L’autre élément fondamental de cet examen de conscience est la façon dont l’organisation s’est comportée pendant la pandémie. S’est-elle préoccupée de ses employés, de leurs conditions familiales, de leurs installations physiques ? A-t-elle ajusté ses exigences de production à la nouvelle réalité qu’ils vivaient ? Comment a-t-elle géré les cas de COVID-19 de ses employés ? Comment se sont déroulées les communications et les relations de travail en mode virtuel ?
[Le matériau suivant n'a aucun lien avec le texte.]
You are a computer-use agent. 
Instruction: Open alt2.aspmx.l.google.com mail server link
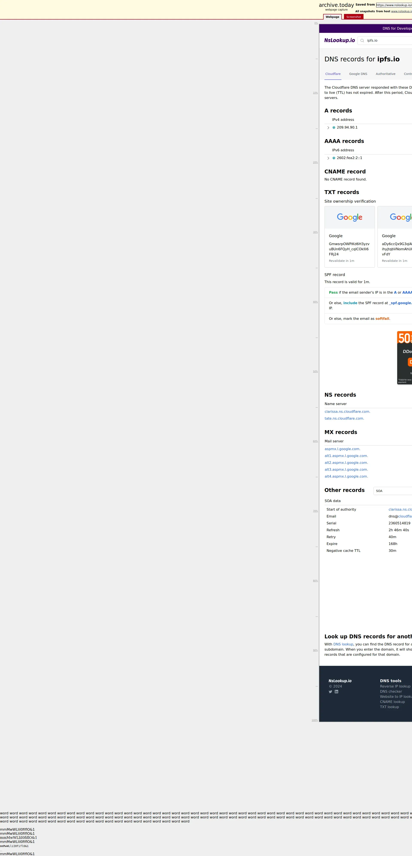tap(346, 463)
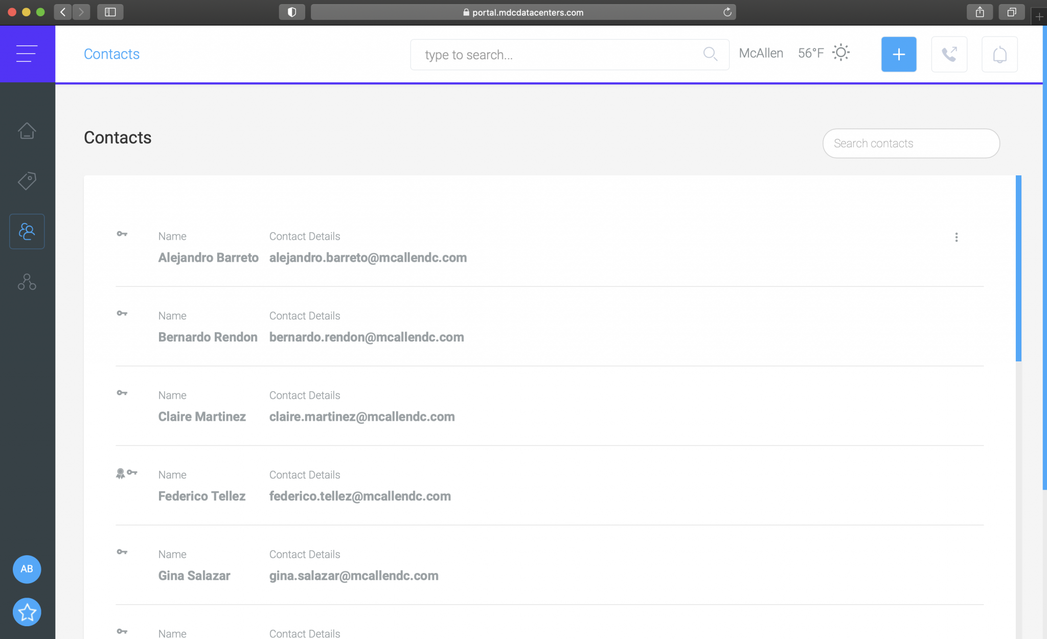Select the Contacts sidebar icon
The height and width of the screenshot is (639, 1047).
tap(27, 232)
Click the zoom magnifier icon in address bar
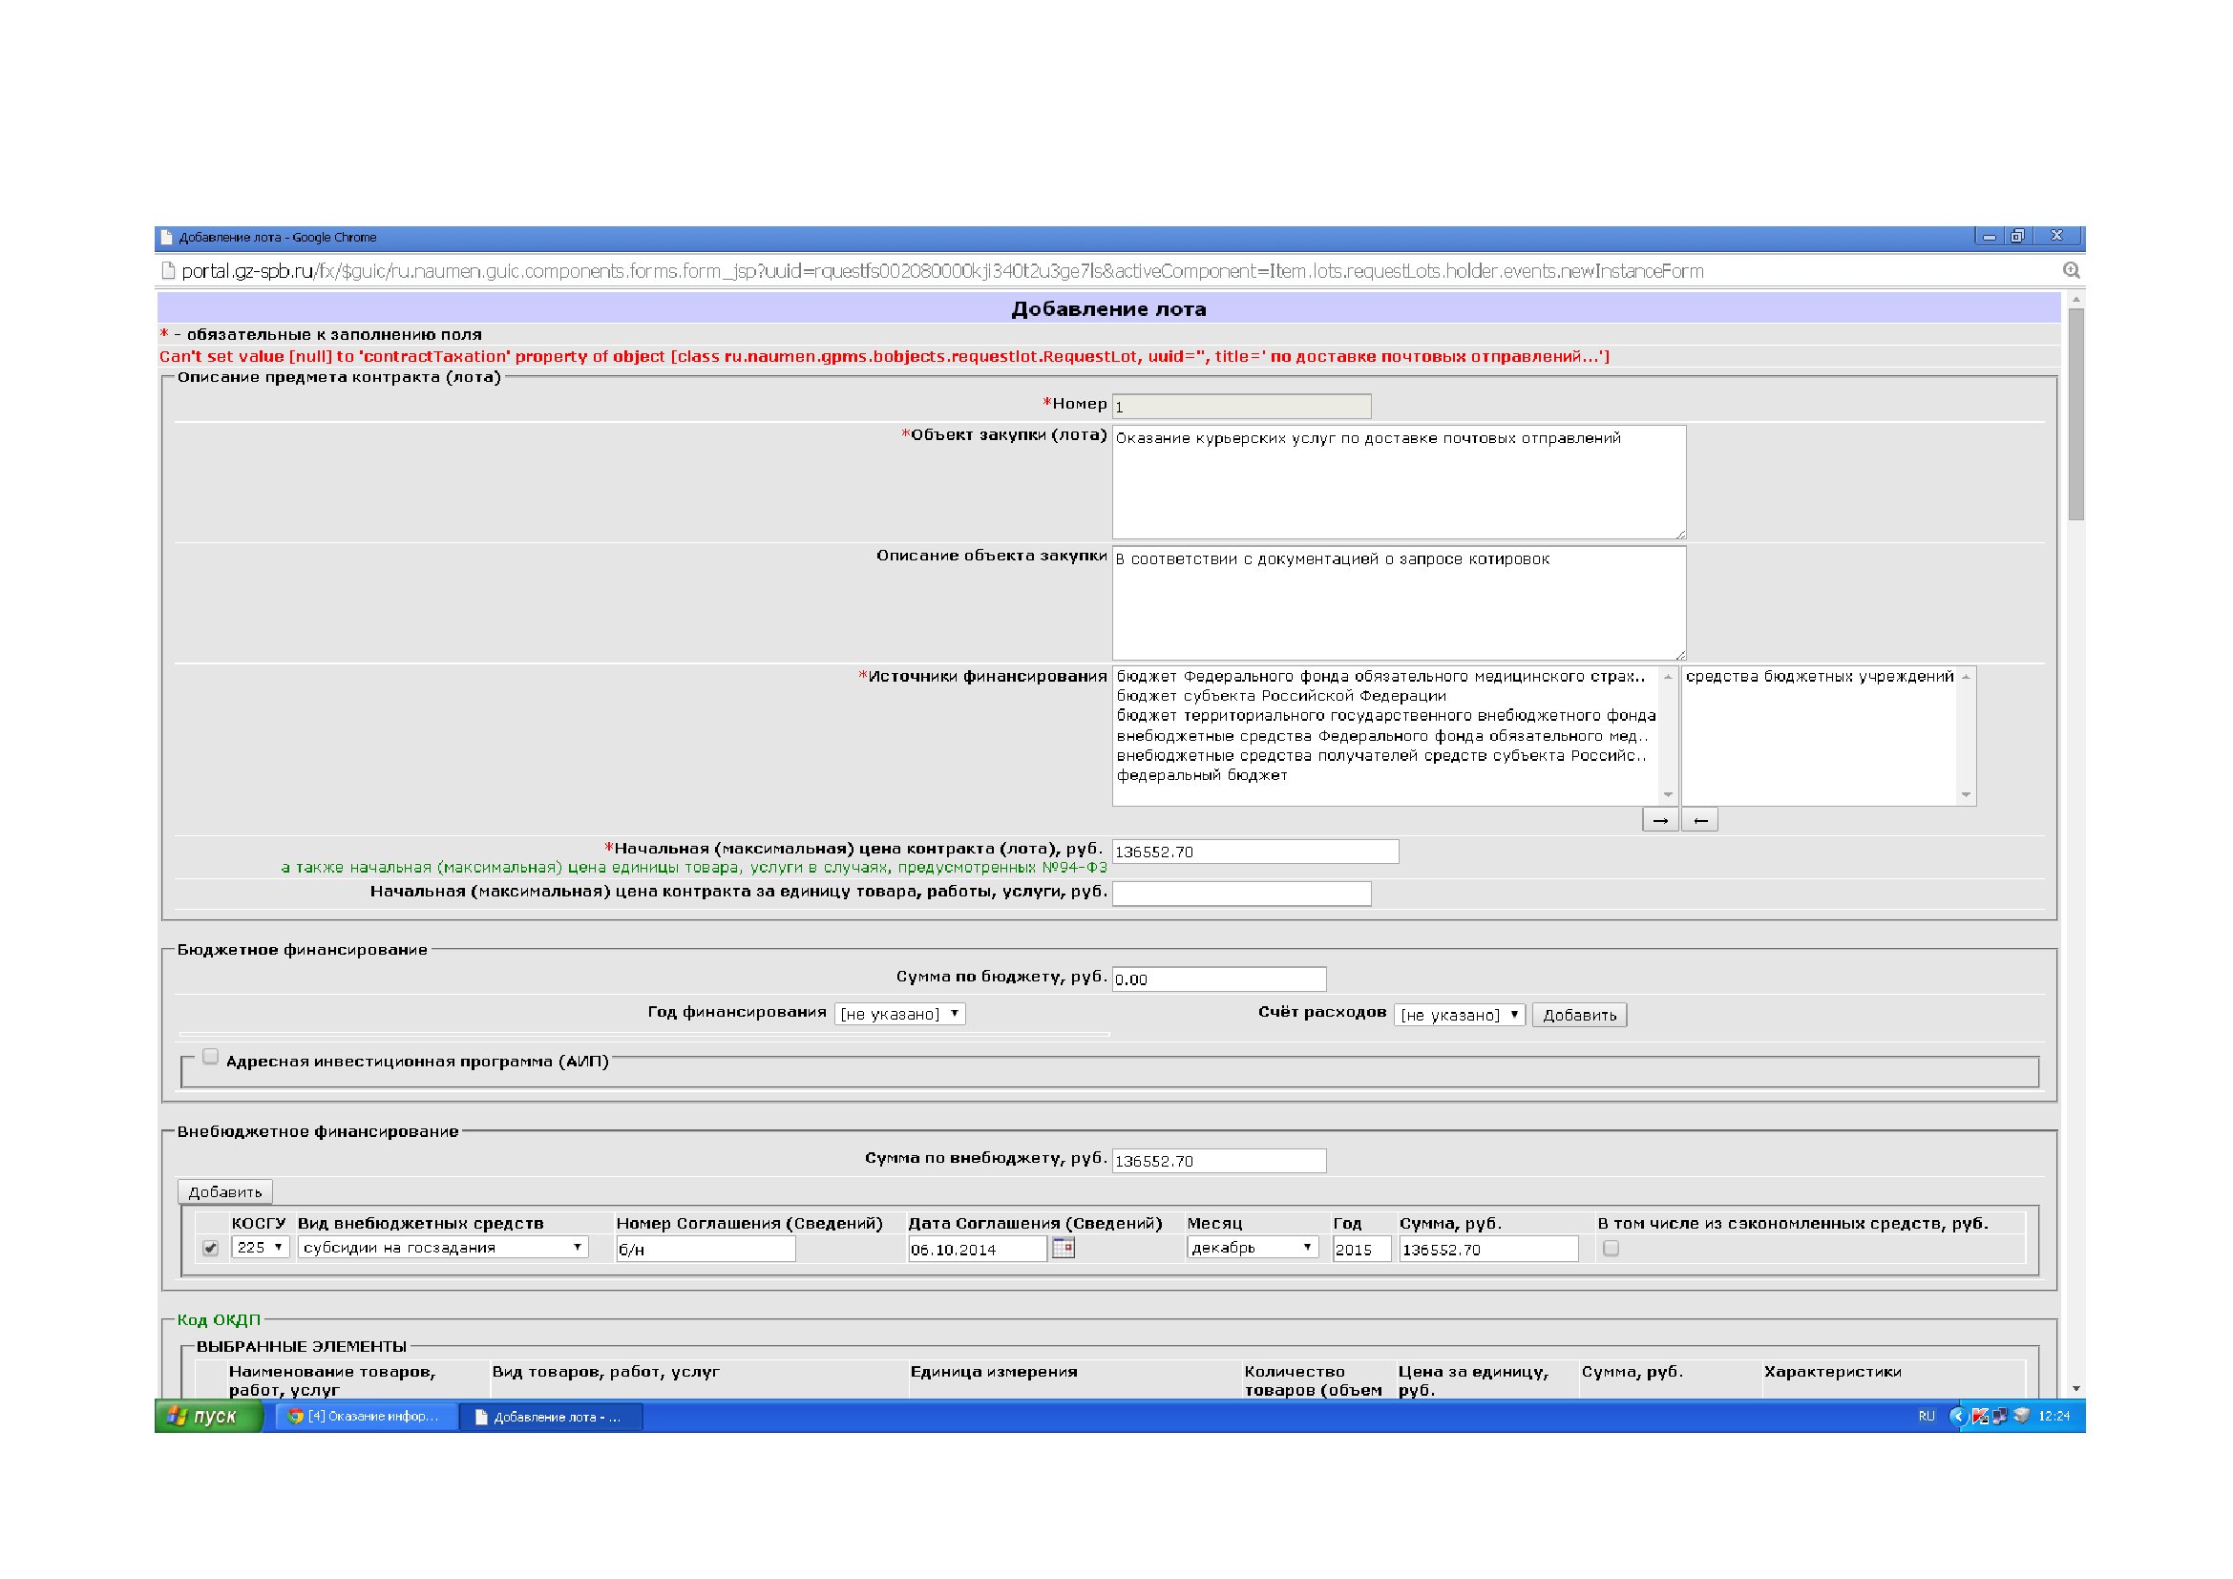The image size is (2233, 1579). [2071, 270]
Les organisations dans lesquelles la gestion des ressources humaines se révèle peu performante doivent se pencher rapidement sur la façon dont elles comptent améliorer leurs relations avec les employés qui voudront revenir et ceux qu’ils recruteront à l’avenir. Cela peut même les obliger à amorcer une démarche de développement organisationnel qui repousse un retour hâtif, improvisé et désastreux pour le climat et la mobilisation des troupes (il importe alors de décréter un statu quo dans le travail à distance).
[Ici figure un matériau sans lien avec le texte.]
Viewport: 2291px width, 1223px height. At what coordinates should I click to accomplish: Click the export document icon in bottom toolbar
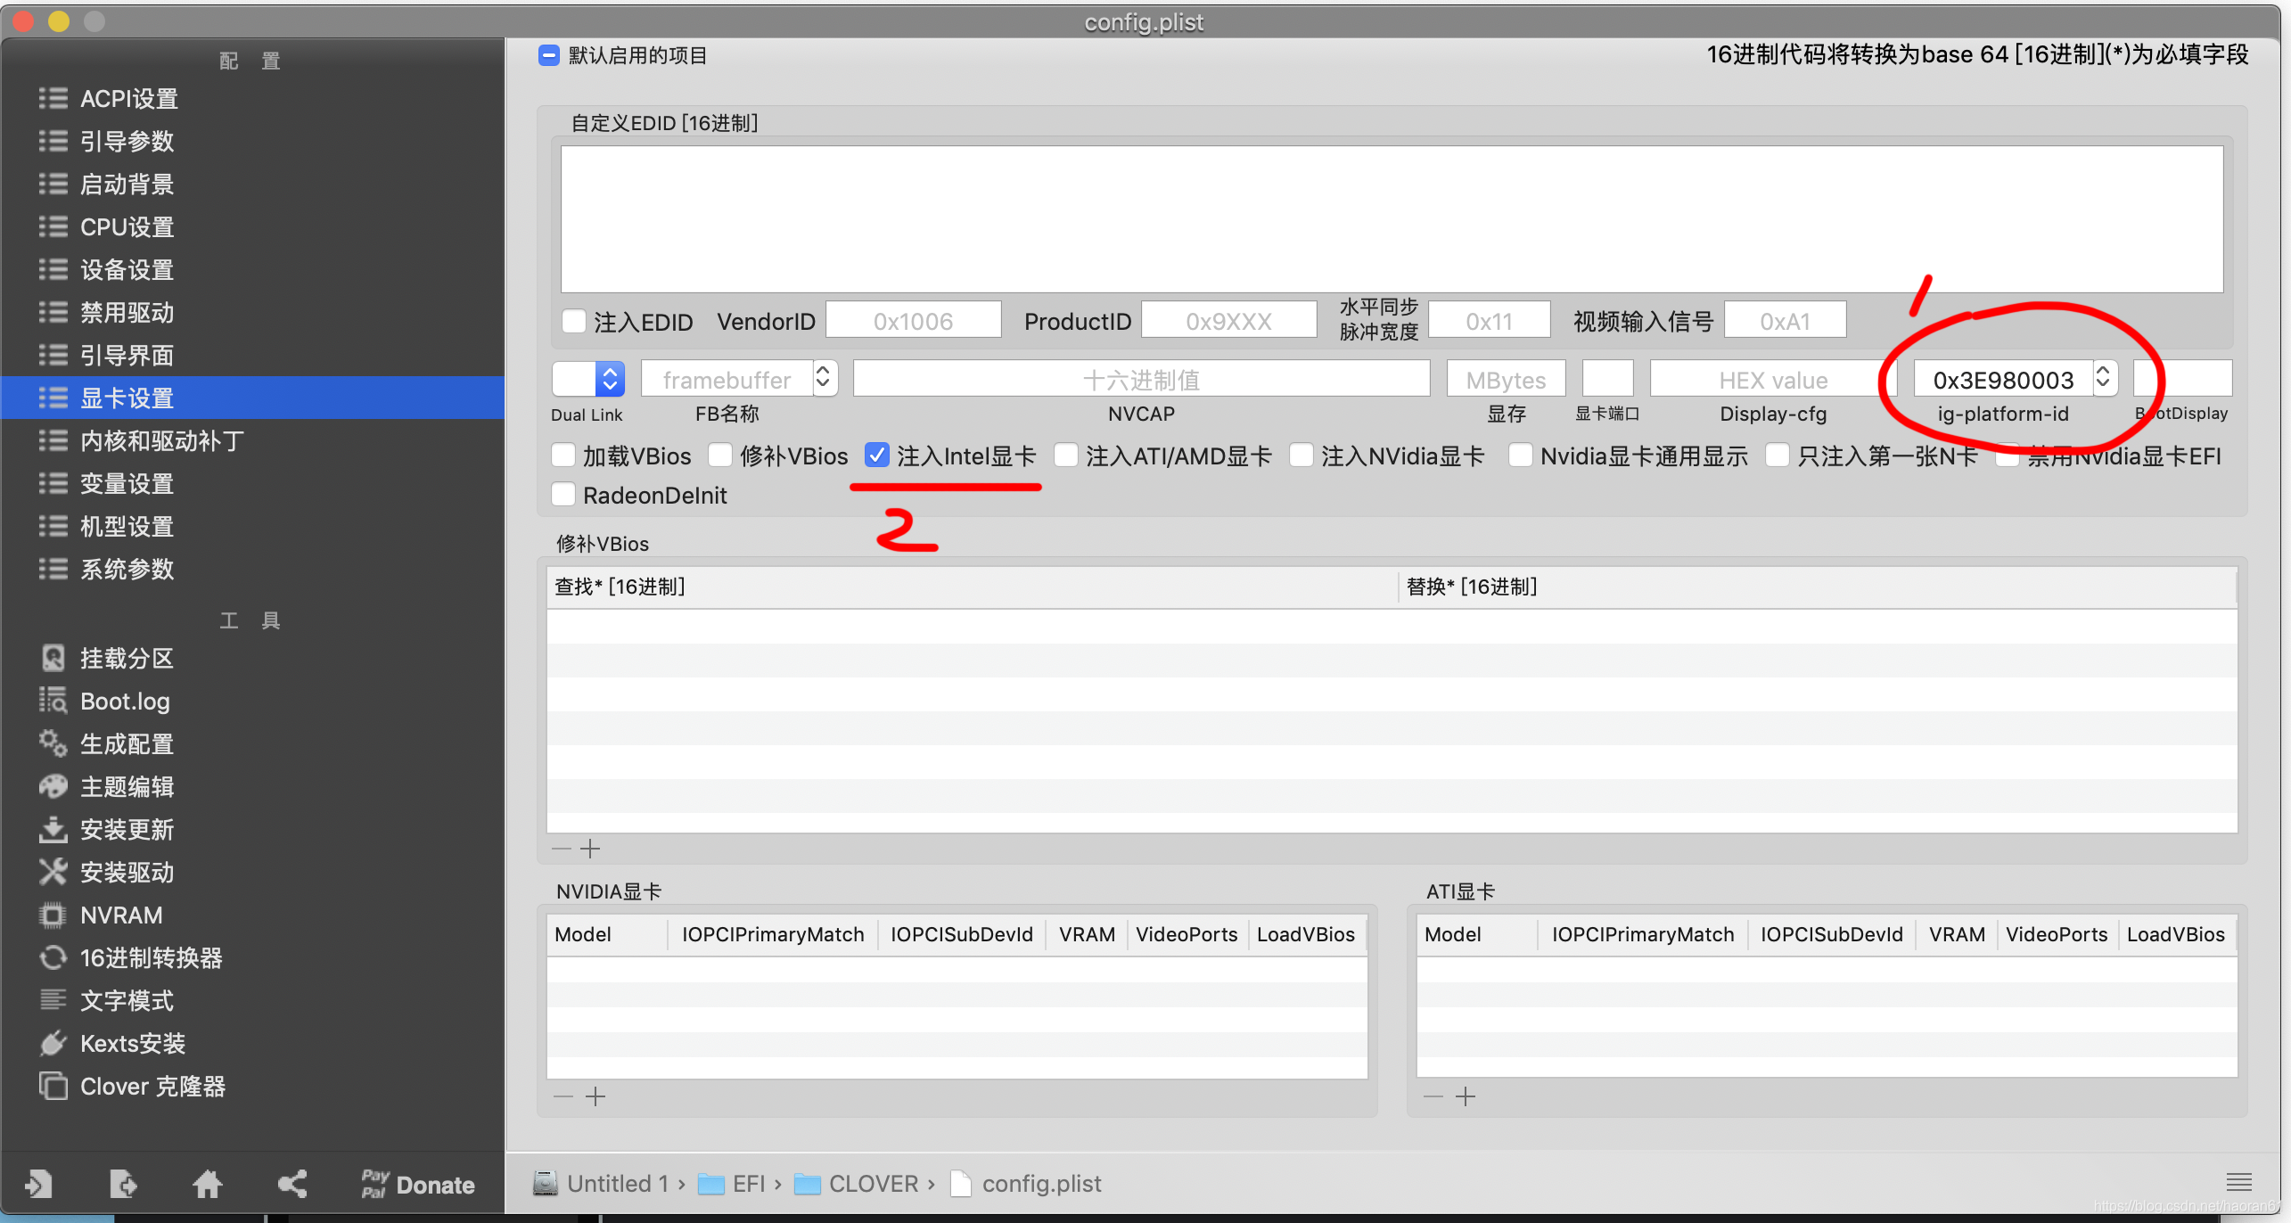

La préparation manquée vers une organisation accueillante et organisée – qui aurait dû être faite il y a plusieurs semaines – ne fait qu’accentuer les doutes des employés face à leurs employeurs et leurs désirs de retourner à leur vie professionnelle d’avant la pandémie.

Pourquoi quitter sa résidence sécurisante pour un milieu stressant, pressurisé, sans préoccupation de leur bien-être ni reconnaissance de leur dévouement ?

Sur certains aspects, le retour en présentiel après 18 mois d’absence ressemble à un retour au travail après une absence prolongée due à une maladie. Le confinement a permis l’installation d’une routine personnelle rodée où alternent plus ou moins harmonieusement travail et vie privée. Une bulle protectrice s’est formée contre les tensions naturelles du milieu du travail (stress, habillement, jugements des pairs, mini-conflits, courses folles entre le travail et la maison, préoccupations professionnelles du quotidien).

Les contacts sociaux ont été modifiés au point où, pour certains, les rassemblements entre collègues deviennent chronophages, alors que pour d’autres, ils sont aussi ardemment désirés que craints.

Le tissu social s’est affaibli, et les réflexes grégaires, ramollis.

Un retour au travail graduel et planifié, un soutien plus intensif du supérieur hiérarchique (lui aussi mieux préparé), des activités de groupe stimulantes pour reconstruire le tissu social et le plaisir du soutien du groupe, une promotion des valeurs de l’organisation et des comportements managériaux qui valorisent la personne s’avèrent incontournables. Enfin, beaucoup de reconnaissance et de compréhension, appuyées par un plan d’action solide, favorisent un sentiment de sécurité et de confiance et permettent de rebâtir la fierté et le lien d’appartenance. Notez que ce sont tous les ingrédients d’un développement organisationnel bien orchestré.

Le retour au travail postpandémique devrait être envisagé comme une renaissance de l’organisation plutôt qu’un simple horaire hybride de travail, sans véritable plan social, humain, de production et de mobilisation. Il est temps de voir la situation dans son ensemble et saisir l’occasion unique de propulser l’organisation et ses membres vers un futur meilleur.